Four-year wait wasted for cystic fibrosis patient in Latvia

Take note – story published 4 years and 1 month ago

Alise Kukaine, a patient with the condition cystic fibrosis, has quit the four-year waitlist for lung transplantation. During these years, Latvia has not managed to successfully join any organization that might make it easier to find a donor, Latvian Television reported October 10.

For four years, Alise and her family have waited for a call that a lung transplant is available and the operation can be done in Tartu, Estonia. The wait is over. Alise has stepped out. She is now a patient of palliative care.

"I am not on the transplantation list any more because my kidneys are bad. Doctors think I need a kidney transplant before the lung transplant. But with that, I would also need a pancreas transplant, as I have diabetes. That can be done neither in Latvia nor Tartu. Plus, money. It is impossible," said Alise.

"I put it down in writing. I have opted out of transplantation, dialysis, life support," said Alise.

## Activity 1
Answer these questions from the news story about the cystic fibrosis patient:
(a) In which city and country would the lung transplant have been performed?
(b) Which broadcaster reported the story, and on what date?
(c) Why is Alise no longer on the transplantation list?
## Activity 2
Retype the news story about the cystic fibrosis patient, starting at "For four years, Alise" and ending at "of palliative care.".
## Activity 3
Write what comes next in the news story about the cystic fibrosis patient, picking up after its final sentence.
The data that follows has no connection to the news story about the cystic fibrosis patient.

## Information supplied
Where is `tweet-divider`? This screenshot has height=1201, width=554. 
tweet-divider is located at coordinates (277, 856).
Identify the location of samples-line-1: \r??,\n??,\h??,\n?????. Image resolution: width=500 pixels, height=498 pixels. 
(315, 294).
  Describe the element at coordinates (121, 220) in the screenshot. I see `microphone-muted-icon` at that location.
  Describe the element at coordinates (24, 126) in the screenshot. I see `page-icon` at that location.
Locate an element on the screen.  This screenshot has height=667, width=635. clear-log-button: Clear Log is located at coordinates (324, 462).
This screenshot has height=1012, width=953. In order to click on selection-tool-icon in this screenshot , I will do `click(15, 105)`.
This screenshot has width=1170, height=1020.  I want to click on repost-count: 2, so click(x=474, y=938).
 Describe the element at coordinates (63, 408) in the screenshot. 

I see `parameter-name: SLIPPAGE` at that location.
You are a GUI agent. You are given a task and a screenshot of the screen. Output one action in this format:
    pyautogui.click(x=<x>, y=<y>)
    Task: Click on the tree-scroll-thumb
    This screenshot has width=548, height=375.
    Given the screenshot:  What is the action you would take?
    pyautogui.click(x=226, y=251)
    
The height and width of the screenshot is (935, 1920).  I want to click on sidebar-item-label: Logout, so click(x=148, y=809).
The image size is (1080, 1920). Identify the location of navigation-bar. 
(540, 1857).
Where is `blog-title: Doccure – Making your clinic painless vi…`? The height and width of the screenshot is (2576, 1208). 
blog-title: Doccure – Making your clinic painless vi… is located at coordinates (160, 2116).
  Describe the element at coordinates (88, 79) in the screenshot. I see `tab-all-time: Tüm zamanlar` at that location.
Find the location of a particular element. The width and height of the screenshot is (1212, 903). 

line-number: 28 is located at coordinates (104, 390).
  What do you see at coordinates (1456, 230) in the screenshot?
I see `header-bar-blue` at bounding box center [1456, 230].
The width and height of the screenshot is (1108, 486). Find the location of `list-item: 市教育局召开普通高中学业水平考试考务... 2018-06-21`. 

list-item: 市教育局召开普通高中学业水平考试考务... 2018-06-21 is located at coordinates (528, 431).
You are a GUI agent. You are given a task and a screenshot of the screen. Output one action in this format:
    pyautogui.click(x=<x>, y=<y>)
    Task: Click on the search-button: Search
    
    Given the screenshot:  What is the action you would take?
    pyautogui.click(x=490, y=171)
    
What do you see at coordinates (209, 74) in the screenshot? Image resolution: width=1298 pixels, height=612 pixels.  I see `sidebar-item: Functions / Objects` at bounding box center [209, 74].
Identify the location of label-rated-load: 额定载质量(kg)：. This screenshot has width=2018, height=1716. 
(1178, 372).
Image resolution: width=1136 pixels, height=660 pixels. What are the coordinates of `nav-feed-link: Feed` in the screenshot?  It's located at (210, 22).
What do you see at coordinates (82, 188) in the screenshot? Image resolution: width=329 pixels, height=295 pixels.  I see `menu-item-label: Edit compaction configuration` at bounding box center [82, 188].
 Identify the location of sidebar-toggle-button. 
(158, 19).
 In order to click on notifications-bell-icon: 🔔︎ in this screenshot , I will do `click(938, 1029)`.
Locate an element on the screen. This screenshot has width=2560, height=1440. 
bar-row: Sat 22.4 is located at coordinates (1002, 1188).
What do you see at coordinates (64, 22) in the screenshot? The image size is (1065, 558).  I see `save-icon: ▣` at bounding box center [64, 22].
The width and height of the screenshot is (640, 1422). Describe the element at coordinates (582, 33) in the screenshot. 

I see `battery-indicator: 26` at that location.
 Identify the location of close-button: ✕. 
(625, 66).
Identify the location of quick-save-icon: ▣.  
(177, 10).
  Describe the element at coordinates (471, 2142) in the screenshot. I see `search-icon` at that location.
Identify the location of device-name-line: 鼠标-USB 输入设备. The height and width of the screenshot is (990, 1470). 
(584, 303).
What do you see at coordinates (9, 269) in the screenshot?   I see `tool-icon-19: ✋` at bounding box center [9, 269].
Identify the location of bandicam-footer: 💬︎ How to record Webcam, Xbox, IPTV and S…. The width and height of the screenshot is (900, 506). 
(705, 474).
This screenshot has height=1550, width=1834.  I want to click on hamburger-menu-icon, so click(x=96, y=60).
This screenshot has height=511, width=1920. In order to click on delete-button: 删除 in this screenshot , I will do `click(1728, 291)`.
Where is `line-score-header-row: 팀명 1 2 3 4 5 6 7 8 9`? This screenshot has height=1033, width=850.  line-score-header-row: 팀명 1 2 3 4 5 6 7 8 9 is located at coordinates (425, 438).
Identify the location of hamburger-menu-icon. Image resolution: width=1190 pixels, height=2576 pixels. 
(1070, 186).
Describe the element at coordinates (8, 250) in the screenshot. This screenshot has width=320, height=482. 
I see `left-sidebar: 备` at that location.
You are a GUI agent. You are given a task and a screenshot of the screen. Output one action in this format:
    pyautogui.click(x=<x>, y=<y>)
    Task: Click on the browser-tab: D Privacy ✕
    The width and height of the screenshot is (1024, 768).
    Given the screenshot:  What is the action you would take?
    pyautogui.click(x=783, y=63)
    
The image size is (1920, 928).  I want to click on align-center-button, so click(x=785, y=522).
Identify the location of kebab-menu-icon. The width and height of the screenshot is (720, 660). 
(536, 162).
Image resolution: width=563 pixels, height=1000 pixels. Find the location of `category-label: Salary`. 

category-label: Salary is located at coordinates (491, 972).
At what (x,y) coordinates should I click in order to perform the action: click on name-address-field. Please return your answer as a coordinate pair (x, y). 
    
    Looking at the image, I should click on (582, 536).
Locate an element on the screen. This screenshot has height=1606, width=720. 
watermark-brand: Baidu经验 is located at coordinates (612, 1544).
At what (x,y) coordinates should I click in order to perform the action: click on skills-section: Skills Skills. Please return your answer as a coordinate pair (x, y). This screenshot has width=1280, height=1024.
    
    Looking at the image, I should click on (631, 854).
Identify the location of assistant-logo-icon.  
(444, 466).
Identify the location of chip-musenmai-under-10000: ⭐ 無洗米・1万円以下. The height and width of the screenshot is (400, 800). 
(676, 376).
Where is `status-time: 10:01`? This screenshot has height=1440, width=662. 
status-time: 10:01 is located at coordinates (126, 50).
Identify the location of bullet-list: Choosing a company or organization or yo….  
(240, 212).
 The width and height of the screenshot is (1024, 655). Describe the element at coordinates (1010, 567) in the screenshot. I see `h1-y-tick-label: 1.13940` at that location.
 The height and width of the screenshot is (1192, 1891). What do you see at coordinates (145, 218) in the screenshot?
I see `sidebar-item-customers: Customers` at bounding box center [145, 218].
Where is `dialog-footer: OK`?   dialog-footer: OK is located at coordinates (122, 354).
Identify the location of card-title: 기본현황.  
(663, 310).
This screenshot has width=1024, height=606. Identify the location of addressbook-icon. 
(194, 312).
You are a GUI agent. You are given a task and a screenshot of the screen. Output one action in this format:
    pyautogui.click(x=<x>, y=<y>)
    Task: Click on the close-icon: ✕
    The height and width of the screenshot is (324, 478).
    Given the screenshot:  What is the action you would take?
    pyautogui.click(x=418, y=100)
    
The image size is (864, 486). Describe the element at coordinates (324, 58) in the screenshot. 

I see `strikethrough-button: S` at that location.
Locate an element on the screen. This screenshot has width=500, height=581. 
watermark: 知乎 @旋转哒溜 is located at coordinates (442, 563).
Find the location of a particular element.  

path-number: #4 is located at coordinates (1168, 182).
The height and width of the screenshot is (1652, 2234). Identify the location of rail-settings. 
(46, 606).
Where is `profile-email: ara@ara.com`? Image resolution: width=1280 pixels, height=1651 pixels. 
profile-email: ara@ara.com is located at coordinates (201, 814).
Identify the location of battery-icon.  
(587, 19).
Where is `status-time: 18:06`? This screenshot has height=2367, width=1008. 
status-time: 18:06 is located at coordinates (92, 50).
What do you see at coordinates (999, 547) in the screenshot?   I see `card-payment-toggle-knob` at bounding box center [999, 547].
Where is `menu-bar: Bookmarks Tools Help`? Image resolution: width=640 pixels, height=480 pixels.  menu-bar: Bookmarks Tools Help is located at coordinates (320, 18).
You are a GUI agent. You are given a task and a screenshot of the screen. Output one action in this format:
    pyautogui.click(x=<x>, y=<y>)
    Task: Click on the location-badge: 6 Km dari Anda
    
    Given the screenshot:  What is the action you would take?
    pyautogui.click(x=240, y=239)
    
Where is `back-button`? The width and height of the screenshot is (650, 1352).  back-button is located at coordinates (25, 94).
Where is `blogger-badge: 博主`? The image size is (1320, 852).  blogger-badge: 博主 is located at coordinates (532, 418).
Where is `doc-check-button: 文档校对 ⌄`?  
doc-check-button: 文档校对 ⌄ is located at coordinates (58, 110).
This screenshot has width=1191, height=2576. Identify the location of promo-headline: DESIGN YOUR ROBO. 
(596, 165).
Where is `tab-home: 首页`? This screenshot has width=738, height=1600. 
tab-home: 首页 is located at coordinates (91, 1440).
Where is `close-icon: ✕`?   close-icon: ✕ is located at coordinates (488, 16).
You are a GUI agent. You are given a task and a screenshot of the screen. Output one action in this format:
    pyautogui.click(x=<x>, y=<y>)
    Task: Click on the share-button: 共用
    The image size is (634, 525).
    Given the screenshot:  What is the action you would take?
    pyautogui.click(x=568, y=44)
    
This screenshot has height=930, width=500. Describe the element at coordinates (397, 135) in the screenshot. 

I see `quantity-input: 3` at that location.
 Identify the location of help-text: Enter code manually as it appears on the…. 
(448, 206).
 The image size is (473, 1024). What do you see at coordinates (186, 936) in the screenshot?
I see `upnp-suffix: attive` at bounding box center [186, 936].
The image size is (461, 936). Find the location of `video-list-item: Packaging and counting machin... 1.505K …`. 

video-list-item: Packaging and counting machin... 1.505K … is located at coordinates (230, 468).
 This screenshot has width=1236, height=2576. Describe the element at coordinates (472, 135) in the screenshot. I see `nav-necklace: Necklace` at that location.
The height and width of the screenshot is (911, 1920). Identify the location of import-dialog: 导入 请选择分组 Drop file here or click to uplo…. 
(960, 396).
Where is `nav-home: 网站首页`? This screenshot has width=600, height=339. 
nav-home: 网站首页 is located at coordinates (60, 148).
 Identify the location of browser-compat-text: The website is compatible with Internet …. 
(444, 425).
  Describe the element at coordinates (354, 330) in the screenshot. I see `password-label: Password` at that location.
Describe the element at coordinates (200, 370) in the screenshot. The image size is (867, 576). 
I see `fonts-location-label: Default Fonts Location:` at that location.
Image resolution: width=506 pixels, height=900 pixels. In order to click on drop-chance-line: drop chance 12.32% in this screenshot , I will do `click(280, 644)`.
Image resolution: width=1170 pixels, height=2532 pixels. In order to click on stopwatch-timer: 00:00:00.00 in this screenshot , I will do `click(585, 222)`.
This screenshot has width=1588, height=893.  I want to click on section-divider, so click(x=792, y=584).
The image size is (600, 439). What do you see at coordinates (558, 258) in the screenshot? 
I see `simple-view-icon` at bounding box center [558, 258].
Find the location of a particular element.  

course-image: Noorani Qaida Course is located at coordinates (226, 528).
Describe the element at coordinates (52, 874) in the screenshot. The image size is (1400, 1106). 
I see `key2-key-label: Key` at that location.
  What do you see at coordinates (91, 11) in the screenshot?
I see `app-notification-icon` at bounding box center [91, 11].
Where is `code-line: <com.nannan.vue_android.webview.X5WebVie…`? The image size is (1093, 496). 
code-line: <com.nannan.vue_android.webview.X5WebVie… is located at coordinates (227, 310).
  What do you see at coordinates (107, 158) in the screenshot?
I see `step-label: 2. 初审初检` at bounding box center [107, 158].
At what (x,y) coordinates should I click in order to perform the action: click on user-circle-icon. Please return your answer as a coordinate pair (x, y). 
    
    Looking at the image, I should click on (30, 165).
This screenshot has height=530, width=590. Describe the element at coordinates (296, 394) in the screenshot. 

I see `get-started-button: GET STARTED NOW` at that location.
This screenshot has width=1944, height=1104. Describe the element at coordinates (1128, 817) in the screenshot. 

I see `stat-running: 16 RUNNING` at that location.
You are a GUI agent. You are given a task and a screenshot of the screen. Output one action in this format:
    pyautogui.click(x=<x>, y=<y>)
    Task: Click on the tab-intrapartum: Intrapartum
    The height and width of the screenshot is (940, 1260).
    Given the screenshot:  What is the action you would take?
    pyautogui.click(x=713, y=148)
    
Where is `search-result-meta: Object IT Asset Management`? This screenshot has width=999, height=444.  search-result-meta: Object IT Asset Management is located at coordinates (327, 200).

## Exercise answer 1
(a) Tartu, Estonia.
(b) Latvian Television, October 10.
(c) Her kidneys are bad.

## Exercise answer 2
For four years, Alise and her family have waited for a call that a lung transplant is available and the operation can be done in Tartu, Estonia. The wait is over. Alise has stepped out. She is now a patient of palliative care.

## Exercise answer 3
Alise's father said the family is exhausted from all the waiting.

"Alise has been on the list for four years. Two girls who waited for lung transplant have died. It is great that the money has been granted, the State as if promises to pay for transplantation, but where? There is no way to do it," said Alise's father Didzis Kukainis.

Since 2018, Latvia has discussed joining Scandiatransplant -  the organ exchange organization for Denmark, Finland, Iceland, Norway, Sweden and Estonia. Back then, another patient Laima Liepiņa had been sent home from Tartu as Estonia had joined the organization and were not allowed to offer donor organs for Latvian patients. Laima died. Alise still had hope.

In 2018, Health Ministry's parliamentary secretary Ēriks Miķītis said that "the situation today is different and Latvia has no other option but to collaborate with neighboring countries."

Years later, Latvia still has not joined Scandiatransplant. The process has started, as last year Rīga Stradiņš University received 180 thousand euros to adapt their laboratory to Scandiatransplant standards.

Latvia unfortunately bears many lives that have been taken by delayed decisions in medical care. Baiba Barone died in Tartu after liver transplantation in Tartu, as she had waited too long for the State to start funding the procedure. In Alise's case, the procedure is theoretically funded but joining the organization that would make it possible practically has taken too long. Alise's life cannot be saved by transplantation anymore.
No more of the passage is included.